For twenty plus years, we are put through a system. A system with transitions—transitions with guidance.

(Traditionally) preschool to elementary school. Elementary school to middle school. Middle school to high school—you get it.

Each new milestone is expected. Each new step is the right one. With each new entrance, we are helped, guided, held.

And this system is a blessing. This education is something we should never take for granted.
But then, we graduate.

Voila.

What we don’t foresee, is that this transition, this transition from our years in school to our years in the “real world,” is the hardest transition of them all.

And although it’s not a part of the guided system, it’s still sort of expected—it’s just there for us to “get.”

Some of us are fortunate enough to have mentors, friends and family there to help guide us through, and I never forget that, but at the end of the day, for the first time in our lives (for some of us) everything is now our decision. Completely and fully ours.

And that’s scary.

Like, seriously, really scary.

We’re at a point in our lives where we can do whatever we want, except for only within reason because we have to pay the bills. We’re at a point in our lives where we have a million different options, except how do you pick just one, the right one? We’re at a point in our lives where we know what we want, we have our majors and our values, except for we really have no idea what we want at all because again, how do you choose?

Pictures flood our newsfeeds of people traveling the world, getting promoted, living in big cities or starting families. We’re torn between what we want in the future and being appreciative of what we have now. We know that one choice will affect our lives forever. We’re scared and confused but we’re pretending like we have our life together because we’re “adults” now and that’s what we’re supposed to do. We miss our friends and school and parties but we’re starting to love our solitary coffee and reading time more and more each day. We’re looking for someone to share our life with, even for a little, except we aren’t because we’re young yet and have way too many things to experience first.

We are at the entrance into our lives, and it is the most scary, beautiful, heartbreaking, terrifying, exciting and insane point that we have yet to encounter.
It is the hardest transition of all.

And I wouldn’t want to be any other place.

Because with anything that brings difficulty, comes the chance to learn more than you ever thought possible.

I have talked to numerous people my age, trying to figure it all out. Trying to decide if their job is the right one, if they are living in the right place, if they can make new friends, if they are with the right person. Everyone is confused, looking for answers and trying to make the right decisions.

It’s just a weird time.

For all of us.

But it’s also a great time.

A time where we can explore our options, look to the future and focus on our goals. A time where we can realize who our true friends are and force ourselves out of our comfort zones to make new. A time where we can teach ourselves things, take initiative and make one mistake after the next while we try to figure out exactly what we want. A time where we can change our mind three times in one day (personal problem?), and that’s okay because we’re right–the world is insanely awesome and vast and possibility is overwhelming at times.

But most importantly, it is a time where we can learn to appreciate exactly where we are right this second, even if it’s not exactly where we want to be yet.

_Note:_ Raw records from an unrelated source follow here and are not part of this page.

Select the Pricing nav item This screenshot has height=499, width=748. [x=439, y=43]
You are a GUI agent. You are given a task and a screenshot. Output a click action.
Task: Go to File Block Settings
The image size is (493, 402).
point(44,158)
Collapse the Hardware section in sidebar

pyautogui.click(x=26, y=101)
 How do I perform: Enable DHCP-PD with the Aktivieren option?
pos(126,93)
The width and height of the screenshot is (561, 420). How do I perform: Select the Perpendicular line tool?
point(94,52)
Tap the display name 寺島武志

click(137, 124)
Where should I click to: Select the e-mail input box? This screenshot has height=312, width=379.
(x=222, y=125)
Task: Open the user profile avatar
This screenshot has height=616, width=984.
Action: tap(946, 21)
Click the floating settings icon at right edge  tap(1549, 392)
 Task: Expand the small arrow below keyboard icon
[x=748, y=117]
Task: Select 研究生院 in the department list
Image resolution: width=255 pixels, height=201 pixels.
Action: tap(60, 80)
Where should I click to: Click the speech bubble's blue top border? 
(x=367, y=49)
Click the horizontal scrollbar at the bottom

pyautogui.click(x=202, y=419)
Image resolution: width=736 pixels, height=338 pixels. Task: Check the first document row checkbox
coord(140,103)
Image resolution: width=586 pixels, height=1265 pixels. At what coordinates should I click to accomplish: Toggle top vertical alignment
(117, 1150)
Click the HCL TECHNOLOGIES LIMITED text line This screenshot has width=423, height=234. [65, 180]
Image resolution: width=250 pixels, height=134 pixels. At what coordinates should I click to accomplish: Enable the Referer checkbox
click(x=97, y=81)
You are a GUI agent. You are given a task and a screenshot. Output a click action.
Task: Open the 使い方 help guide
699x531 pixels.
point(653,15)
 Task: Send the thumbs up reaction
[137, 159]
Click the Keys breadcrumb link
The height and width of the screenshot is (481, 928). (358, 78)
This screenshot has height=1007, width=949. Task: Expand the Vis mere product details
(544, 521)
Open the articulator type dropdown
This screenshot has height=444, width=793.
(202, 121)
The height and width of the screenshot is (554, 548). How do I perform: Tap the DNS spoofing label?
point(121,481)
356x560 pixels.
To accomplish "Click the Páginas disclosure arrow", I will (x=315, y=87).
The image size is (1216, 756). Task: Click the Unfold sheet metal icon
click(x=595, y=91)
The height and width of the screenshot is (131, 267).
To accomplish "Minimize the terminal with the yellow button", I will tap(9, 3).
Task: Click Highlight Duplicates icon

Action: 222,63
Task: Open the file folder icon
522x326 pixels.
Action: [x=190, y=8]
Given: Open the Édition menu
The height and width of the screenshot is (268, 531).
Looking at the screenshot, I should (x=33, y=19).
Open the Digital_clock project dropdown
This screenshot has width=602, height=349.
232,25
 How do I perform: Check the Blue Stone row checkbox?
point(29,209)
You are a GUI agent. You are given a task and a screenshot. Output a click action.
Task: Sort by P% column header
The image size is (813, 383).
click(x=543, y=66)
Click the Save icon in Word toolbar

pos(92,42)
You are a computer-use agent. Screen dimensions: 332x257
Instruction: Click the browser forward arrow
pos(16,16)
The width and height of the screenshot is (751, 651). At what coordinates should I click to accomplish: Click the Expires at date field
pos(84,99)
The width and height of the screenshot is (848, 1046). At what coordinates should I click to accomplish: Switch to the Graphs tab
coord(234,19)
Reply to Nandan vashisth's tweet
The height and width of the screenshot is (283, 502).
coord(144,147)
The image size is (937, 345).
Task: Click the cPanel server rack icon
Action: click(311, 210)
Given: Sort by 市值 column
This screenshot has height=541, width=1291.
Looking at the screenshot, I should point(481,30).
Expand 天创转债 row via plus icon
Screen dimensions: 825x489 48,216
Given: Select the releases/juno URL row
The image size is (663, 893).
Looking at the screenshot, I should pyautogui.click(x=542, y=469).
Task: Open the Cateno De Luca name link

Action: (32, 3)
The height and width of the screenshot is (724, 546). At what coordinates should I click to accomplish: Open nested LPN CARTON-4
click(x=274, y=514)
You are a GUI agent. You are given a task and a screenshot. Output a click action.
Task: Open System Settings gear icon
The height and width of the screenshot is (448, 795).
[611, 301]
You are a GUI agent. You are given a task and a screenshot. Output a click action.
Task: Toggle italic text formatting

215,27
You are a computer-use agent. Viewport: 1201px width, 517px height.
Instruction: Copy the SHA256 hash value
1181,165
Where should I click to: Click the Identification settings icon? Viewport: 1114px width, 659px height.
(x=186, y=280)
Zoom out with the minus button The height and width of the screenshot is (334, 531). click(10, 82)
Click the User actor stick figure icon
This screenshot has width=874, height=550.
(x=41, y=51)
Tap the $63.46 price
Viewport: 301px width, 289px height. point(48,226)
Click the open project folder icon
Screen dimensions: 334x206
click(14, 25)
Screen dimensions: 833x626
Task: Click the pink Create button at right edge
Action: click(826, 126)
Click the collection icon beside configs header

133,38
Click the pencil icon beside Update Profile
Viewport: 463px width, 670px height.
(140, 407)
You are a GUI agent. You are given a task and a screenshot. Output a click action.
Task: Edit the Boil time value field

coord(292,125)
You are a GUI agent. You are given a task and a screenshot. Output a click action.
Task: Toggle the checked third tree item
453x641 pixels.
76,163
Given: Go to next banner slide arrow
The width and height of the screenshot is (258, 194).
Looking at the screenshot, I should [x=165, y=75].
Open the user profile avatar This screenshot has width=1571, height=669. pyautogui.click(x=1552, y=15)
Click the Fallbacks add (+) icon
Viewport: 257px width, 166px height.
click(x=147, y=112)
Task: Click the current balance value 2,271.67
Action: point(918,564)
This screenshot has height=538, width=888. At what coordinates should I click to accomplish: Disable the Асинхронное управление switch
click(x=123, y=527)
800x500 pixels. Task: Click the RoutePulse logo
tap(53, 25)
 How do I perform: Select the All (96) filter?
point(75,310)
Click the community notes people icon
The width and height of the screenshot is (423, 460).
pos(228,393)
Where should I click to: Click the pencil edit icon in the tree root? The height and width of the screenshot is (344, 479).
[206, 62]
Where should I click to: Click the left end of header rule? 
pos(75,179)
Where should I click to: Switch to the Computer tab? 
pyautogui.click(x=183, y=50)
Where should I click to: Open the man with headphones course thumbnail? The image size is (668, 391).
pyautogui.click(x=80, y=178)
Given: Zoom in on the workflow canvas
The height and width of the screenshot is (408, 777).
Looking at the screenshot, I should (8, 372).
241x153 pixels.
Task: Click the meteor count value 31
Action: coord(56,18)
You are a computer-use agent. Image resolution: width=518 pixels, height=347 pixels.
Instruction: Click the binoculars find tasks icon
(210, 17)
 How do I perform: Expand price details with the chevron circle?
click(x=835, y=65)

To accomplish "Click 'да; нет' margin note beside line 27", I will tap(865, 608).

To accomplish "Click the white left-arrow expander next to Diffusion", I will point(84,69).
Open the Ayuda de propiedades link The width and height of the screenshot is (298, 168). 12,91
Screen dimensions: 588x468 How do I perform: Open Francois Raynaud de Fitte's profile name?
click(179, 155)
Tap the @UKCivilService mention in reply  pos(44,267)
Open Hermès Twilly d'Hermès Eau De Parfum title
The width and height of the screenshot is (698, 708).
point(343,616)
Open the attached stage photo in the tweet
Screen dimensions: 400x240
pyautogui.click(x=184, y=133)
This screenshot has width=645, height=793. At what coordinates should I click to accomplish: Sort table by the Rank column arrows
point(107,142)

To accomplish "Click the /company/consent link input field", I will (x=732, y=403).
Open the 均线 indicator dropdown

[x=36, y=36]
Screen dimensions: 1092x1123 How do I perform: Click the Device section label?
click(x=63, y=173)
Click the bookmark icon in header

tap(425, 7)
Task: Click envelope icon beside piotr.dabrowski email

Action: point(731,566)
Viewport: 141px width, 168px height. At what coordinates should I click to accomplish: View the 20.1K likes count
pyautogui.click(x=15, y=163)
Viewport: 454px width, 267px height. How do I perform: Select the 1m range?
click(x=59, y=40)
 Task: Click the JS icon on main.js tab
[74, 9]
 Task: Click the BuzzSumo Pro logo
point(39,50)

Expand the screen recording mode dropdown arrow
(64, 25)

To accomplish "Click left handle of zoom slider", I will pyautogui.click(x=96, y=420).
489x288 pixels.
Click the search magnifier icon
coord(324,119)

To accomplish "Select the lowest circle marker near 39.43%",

Because, if we can practice gratitude and be appreciative for our present situation and current moments in the most confusing, torn and crazy time in our lives, then we can do anything.
Then we can continue to be grateful as we endure more in our lifetimes, because we know that all that matters is our health, family, friends. We know that no matter where we are now, it’s not where we’re going to be forever, and we know that being confused is okay, that having it all figured out is ultimately boring.

And as young twenty-somethings, I think the last thing we want to be is boring.

I don’t know what is in store for later in life, because I haven’t lived it. There is probably a more difficult transition ahead, and I know I have so much left to learn along the way. But to those of you who are at this point, realize you are not alone, realize what you’re feeling is valid and realize that life is life, that each day is amazing in it’s own way, no matter if you’re backpacking in Argentina or drinking a beer at your favorite local bar, it all matters, and it is all valid.

And being confused, well… at least it’s not boring.